You’re sitting at work one day when your phone rings.
The caller informs you that they work with Microsoft, and they need to remotely log into your computer to update an important file. Looking to put the call behind you and move on with your work day, you agree and give them all the information they need to do so.
Unbeknownst to you, however, the call was a scam, and now those same scammers have you — and your data — in their clutches.
“Believe it or not, that particular cyberattack has been around for the last 15 years, but there’s still individuals who fall victim to it because the people call and they come across as fairly believable,” said Todd Link, chief risk officer at Dupaco Community Credit Union. “You don’t answer the phone expecting it to be a bad actor.”
The frequency and sophistication of such cyberattacks have risen in recent years, Link explained, as technology has evolved into a near-ubiquitous tool for individuals and businesses.
Some scams are tried-and-true classics while other attacks are so subtle that they can be nearly impossible to detect — an evolution and variety that has necessitated a change in behavior for tri-state businesses small and large looking to keep their data secure.
“Nobody is immune to an attack,” Link said. “It’s small businesses, big businesses and individuals. Education around (cybersecurity) is more important than ever.”
TC Networks recently responded to that need by designating Timothy Krieger as the Platteville, Wis.-based company’s dedicated cybersecurity engineer. The IT company works with a variety of clients in the public and private sectors.
Krieger previously worked at the company as a network engineer but took on his more dedicated cybersecurity role six months ago as the company recognized the growing number and complexity of cyberattacks.
“There are different cyberattacks happening pretty much every day,” Krieger explained. “Cybersecurity has always been a part of our day-to-day focus but it just became clear we needed someone who was dedicated to sitting down and reviewing those threats.”
Krieger reviews possible or reported hacking attempts from TC Networks’ clients and works on educational programing for business and municipal clients across various industries and sizes.
Some fixes are simple, Krieger said, such as setting up dual-factor authentication for company emails to minimize illegitimate logins. Others require more dedicated review of more nuanced network weaknesses.
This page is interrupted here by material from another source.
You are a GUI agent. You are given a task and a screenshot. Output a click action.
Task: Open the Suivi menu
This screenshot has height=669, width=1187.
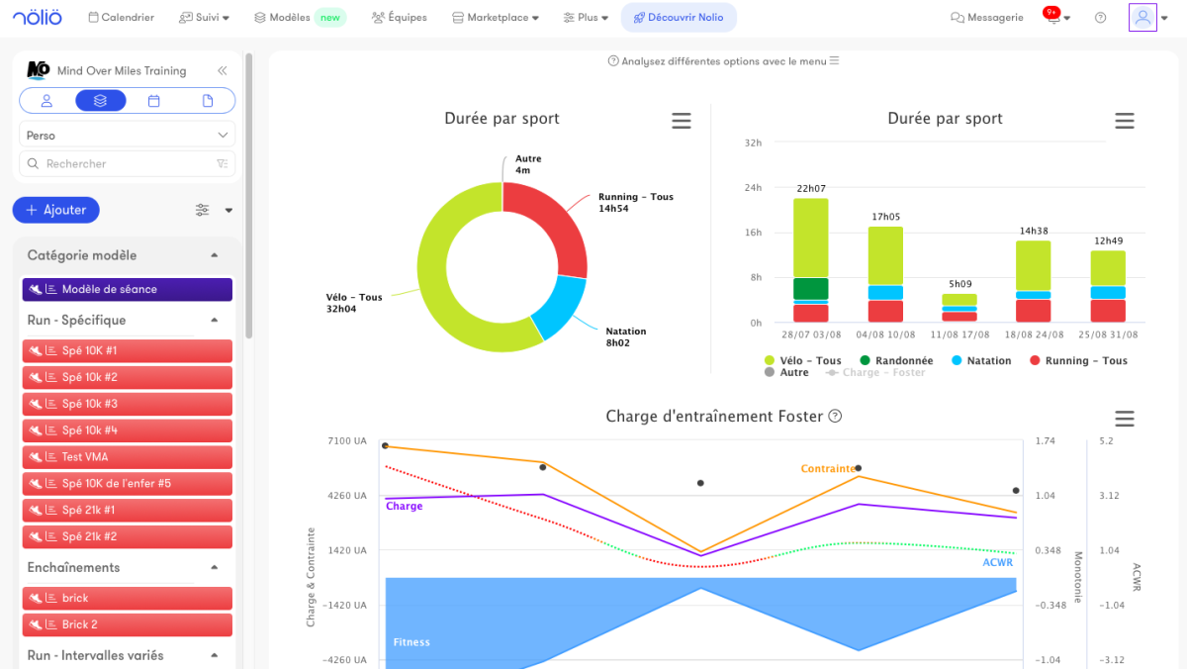tap(204, 18)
Janet Adalance, IT network administrator for Delta 3 Engineering, said her cybersecurity linchpins are routine technology updates and employee education.
“It seems simple, but that’s what will protect you in the long run,” Adalance said. “When you think about these big, big cyberattacks where there’s all this money lost, it usually starts with one person clicking one bad link.”
Delta 3 has offices in Dubuque and Platteville. Workers at both receive training in how to avoid common scams, Adalance said, and are taught to be vigilant about any unprompted requests for passwords or other personal information.
Adalance then complements that education with routine security upgrades for the engineering company’s servers and other technology.
Nikki Kiefer, CEO of Sedona Staffing Services, said regular cybersecurity upgrades also have become the norm for her Dubuque-based business. In addition to in-house IT services, Sedona also purchases external protection and insurance plans for its data.
The company hasn’t had any issues with hacking, Kiefer said, but still seeks regular cybersecurity upgrades as a precaution since the employment agency handles a lot of personal information for its clients and job seekers.
And that protection comes at a cost.
“Added protection means added costs,” Kiefer said. “You have no choice. You have to get those things in place but the cost for some of the policies are just crazy.”
According to IANS, a Boston, Mass.-based business-consulting firm, cybersecurity made up a steadily growing proportion of total IT costs between 2020 and 2024. In 2023, it accounted for roughly 12% of businesses’ total IT budget nationwide, up from 8.6% in 2020.
As a result, the cybersecurity job market is booming and several tri-state area organizations are working to meet the need.
University of Wisconsin-Platteville this year marked the reopening of its state-of-the-art cybersecurity lab after a recent renovation. The lab was built for students of the university’s dedicated cybersecurity program, which launched in 2020 and has experienced rapid growth.
“We started with only a handful of students, but this year we have 106 students in the program,” said Yan Shi, interim chair of UW-P’s computer science and software engineering department. “That’s directly caused by the dramatic increase in demand for cybersecurity experts.”
The lab is set up similar to a typical computer lab, Shi explained, but with the capacity to teach students a variety of cybersecurity-specific courses in network security, software development and “ethical hacking.”
The latter course teaches students how to understand hacking basics so they can counteract hacking efforts from bad actors, Shi explained. The goal is for students to graduate ready to tackle any cybersecurity concern.
“Computers are everywhere. Networks are everywhere. Everything is on the cloud nowadays,” she said. “This technology has penetrated everybody’s daily life, and that’s brought a lot of good things, but it’s also increased opportunities for hackers to attack.”